* _Brano citato_:

_ _ _

Nel settore del trasporto marittimo, purtroppo non conosciuto da molti, ci si è trovati ad affrontare l’emergenza pandemica in una situazione di totale abbandono da parte di tutte le istituzioni nazionali, europee ed internazionali.
Questi lavoratori da sempre si confrontano con il mondo del lavoro nel più assoluto precariato. Il lavoro marittimo è disciplinato principalmente da organismi internazionali - ONU, ILO ed IMO - che dovrebbero, in teoria, regolamentarne diritti e doveri equi e dignitosi per tutti, ma di fatto questi enti durante la pandemia non sono riusciti neanche ad organizzare normali turnazioni di imbarco e sbarco.
Lo shipping da sempre ha mostrato la vera natura di questa globalizzazione che, contrariamente a quanto ci è sempre stato detto, con regole fittizie ed al ribasso sta favorendo solo una corsa al profitto di pochi soggetti creando un dumping socio/economico globale.

_ _ _

* _Consegna A_:
Riporta dal brano sul trasporto marittimo il passo da "Questi lavoratori da" fino a "imbarco e sbarco." incluso.
* _Consegna B_:
Elenca gli organismi internazionali che, secondo il brano sul trasporto marittimo, disciplinano il lavoro marittimo.
* _Consegna C_:
Prosegui il brano sul trasporto marittimo a partire dalla sua ultima frase.

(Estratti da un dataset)
_ _ _

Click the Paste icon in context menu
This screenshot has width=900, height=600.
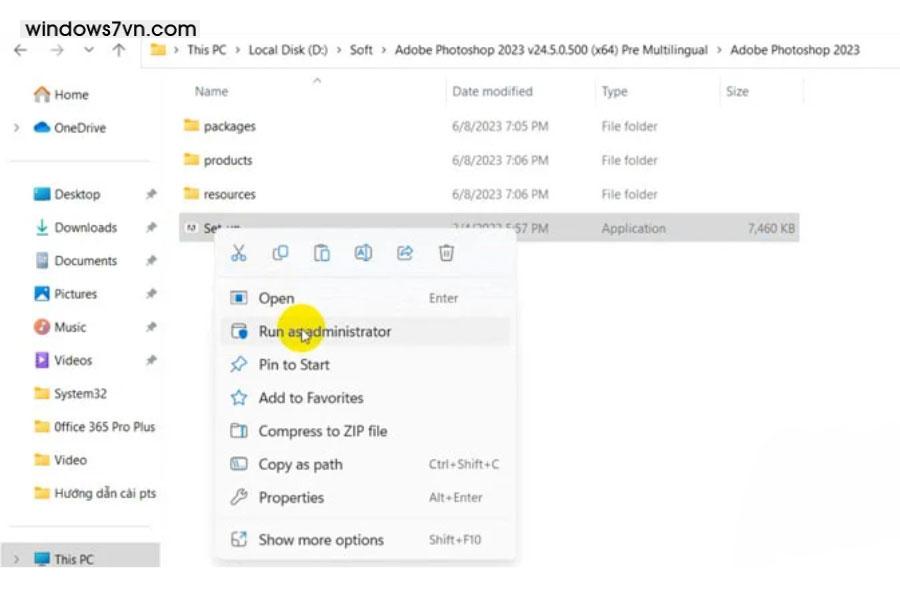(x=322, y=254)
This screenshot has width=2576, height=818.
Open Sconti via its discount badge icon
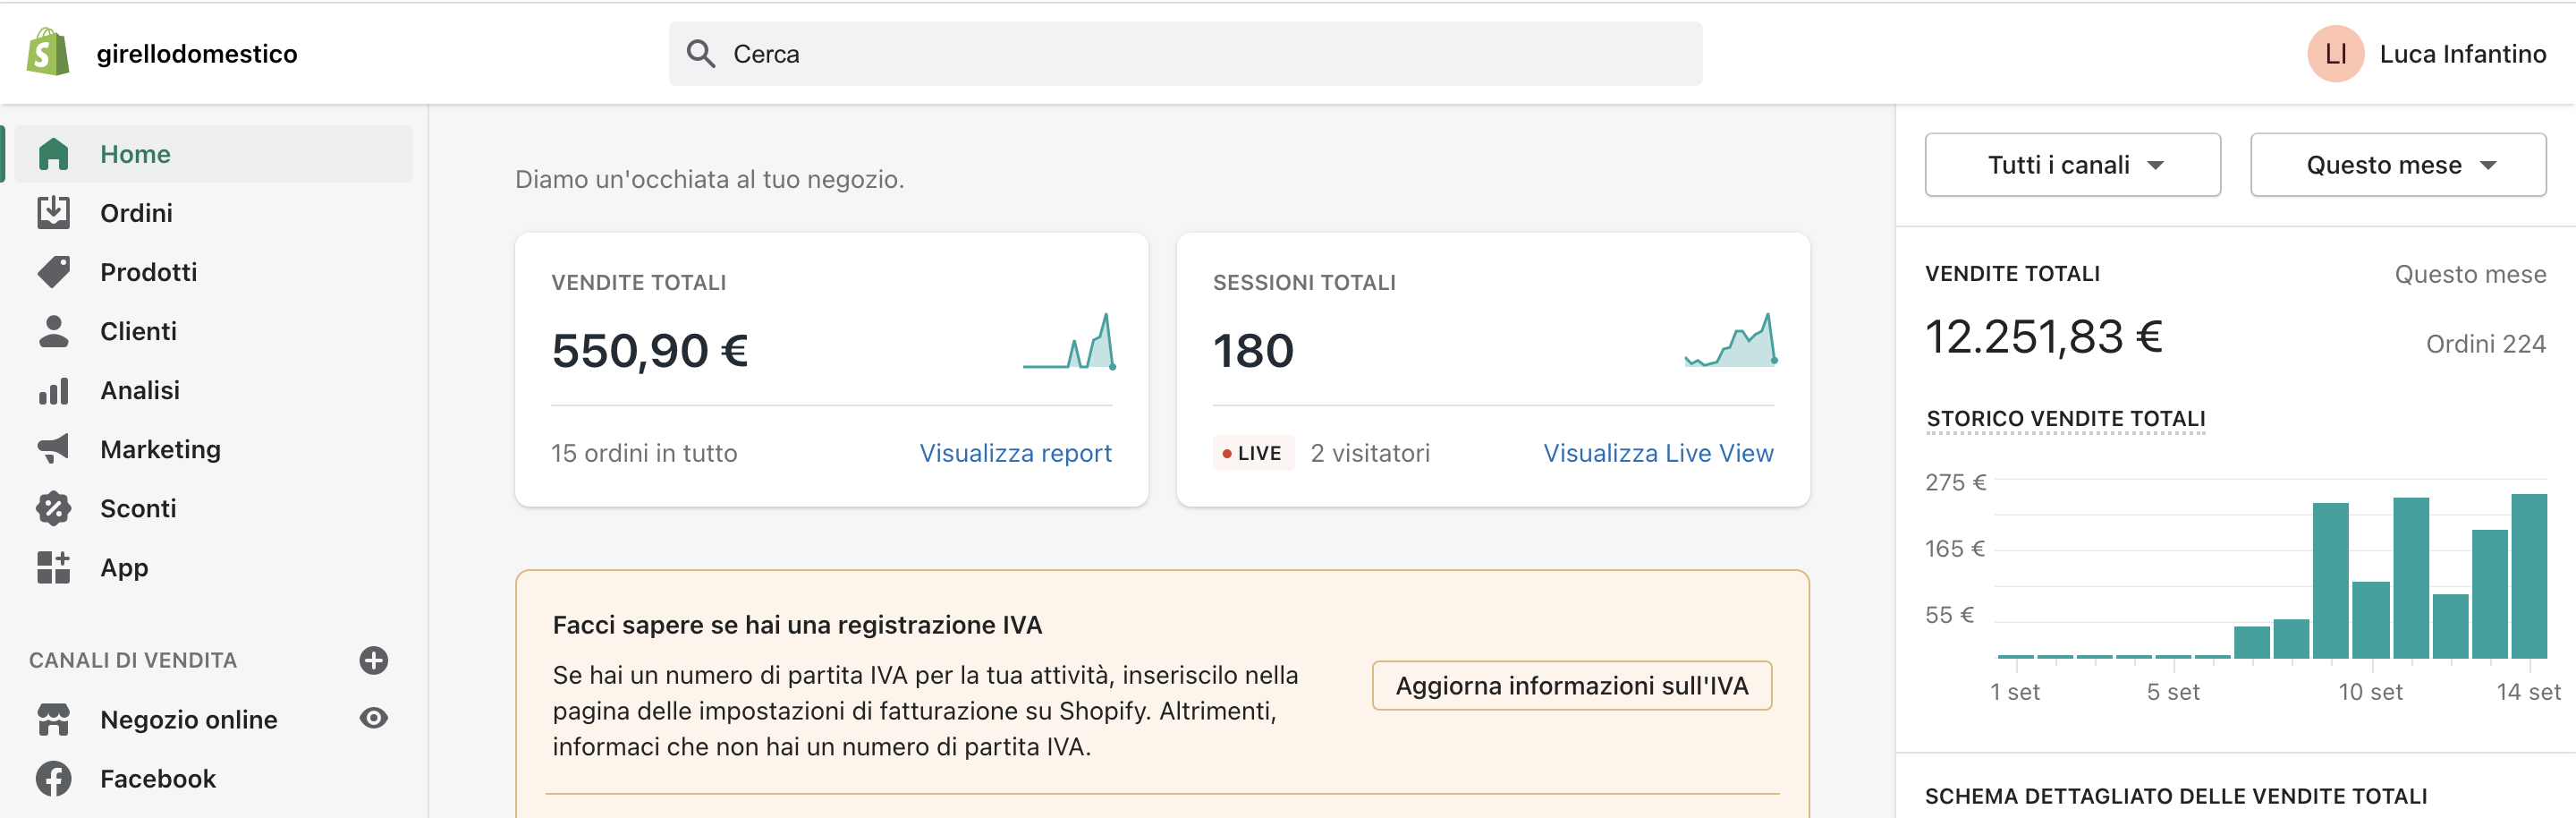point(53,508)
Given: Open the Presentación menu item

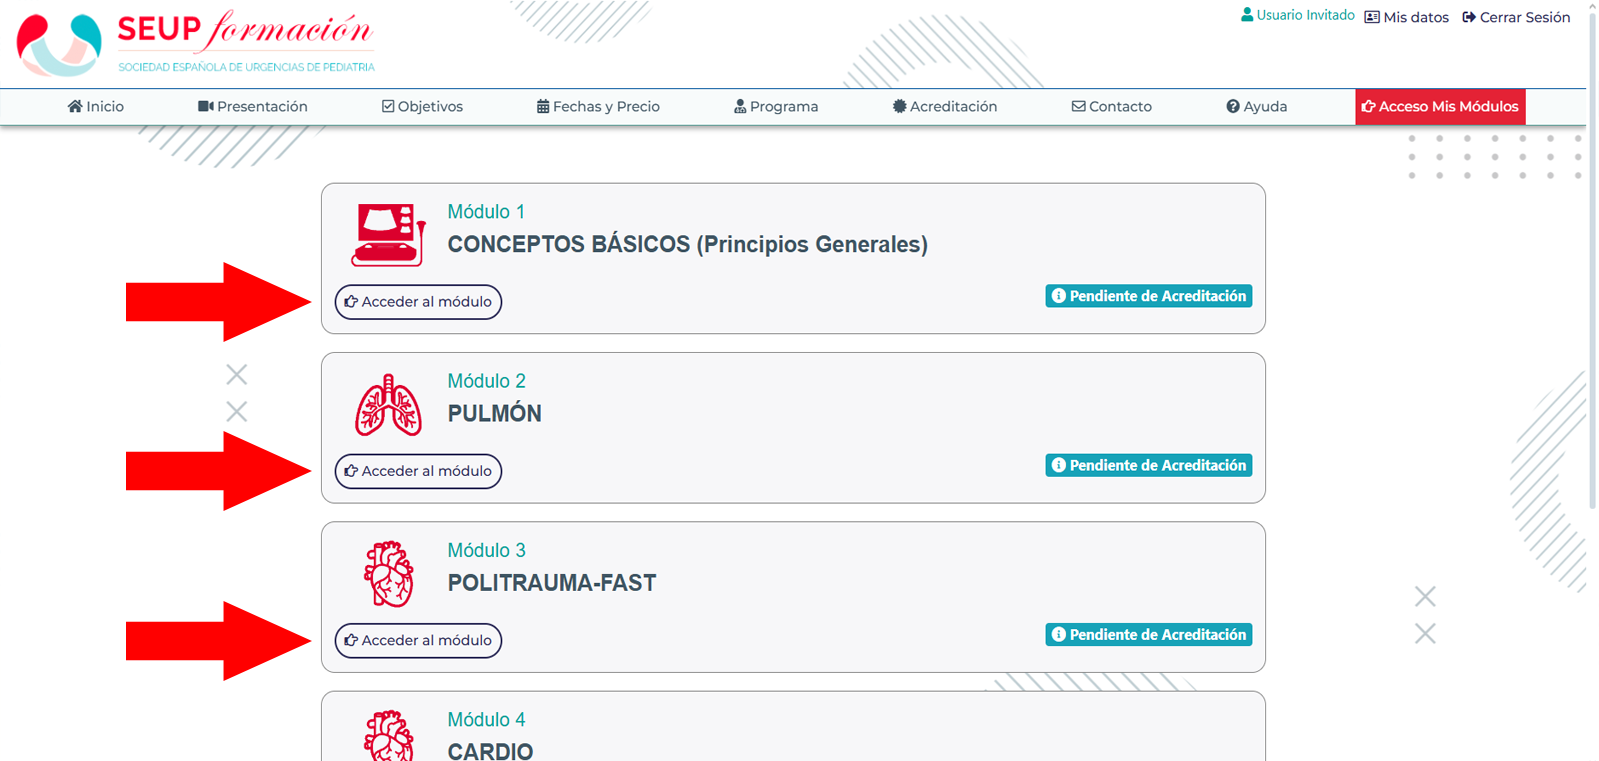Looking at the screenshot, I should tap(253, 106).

_ _ _

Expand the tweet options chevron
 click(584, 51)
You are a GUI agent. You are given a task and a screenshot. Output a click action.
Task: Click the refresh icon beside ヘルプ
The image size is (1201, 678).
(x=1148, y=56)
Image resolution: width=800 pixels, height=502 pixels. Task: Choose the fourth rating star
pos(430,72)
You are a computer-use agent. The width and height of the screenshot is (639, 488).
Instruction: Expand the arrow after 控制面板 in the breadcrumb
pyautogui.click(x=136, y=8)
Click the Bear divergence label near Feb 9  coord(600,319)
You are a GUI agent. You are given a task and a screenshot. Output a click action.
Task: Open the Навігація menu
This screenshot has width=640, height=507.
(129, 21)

_ _ _

* _Risposta A_:
Questi lavoratori da sempre si confrontano con il mondo del lavoro nel più assoluto precariato. Il lavoro marittimo è disciplinato principalmente da organismi internazionali - ONU, ILO ed IMO - che dovrebbero, in teoria, regolamentarne diritti e doveri equi e dignitosi per tutti, ma di fatto questi enti durante la pandemia non sono riusciti neanche ad organizzare normali turnazioni di imbarco e sbarco.

* _Risposta B_:
ONU, ILO, IMO

* _Risposta C_:
Ad aggravare la condizione dei nostri connazionali marittimi è la reminiscenza delle nostre istituzioni nei confronti di una categoria che da sempre è stata ambasciatrice nel mondo del bel paese e che ha fatto della nostra nazione una eccellenza sulla professionalità ed umanità riconosciuta da tutti a livello nazionale.
Il cluster marittimo, sussidiario e complementare per un piano nazionale di logistica integrata per l’Europa, potrà e saprà contribuire al rilancio economico del paese.
Il governo e la politica italiana, investendo su porti, retro porti, piattaforme logistiche e infrastrutture per i collegamenti integrati, devono mettere obbligatoriamente a sistema le varie fasi (mare, terra ed aria) di trasporto di persone e merci sia nazionale che internazionale e devono attivare, necessariamente, percorsi di riforme serie, sia normative che
legislative ( legge 30/98, tonnage-tax ecc).
Siamo all’alba di grandi sfide che necessitano di altrettante scelte coraggiose che passano, inevitabilmente, anche da una verifica sulle regole per la rappresentanza.
La crisi del trasporto cabotiero marittimo, ad esempio, dovuta all’emergenza sanitaria e dai rinnovi dei contratti di servizio per la continuità territoriale poteva essere un’opportunità solo se il settore avesse definito, lo scorso dicembre, un contratto nazionale per le attività marittime, con regole “erga homnes” orizzontali.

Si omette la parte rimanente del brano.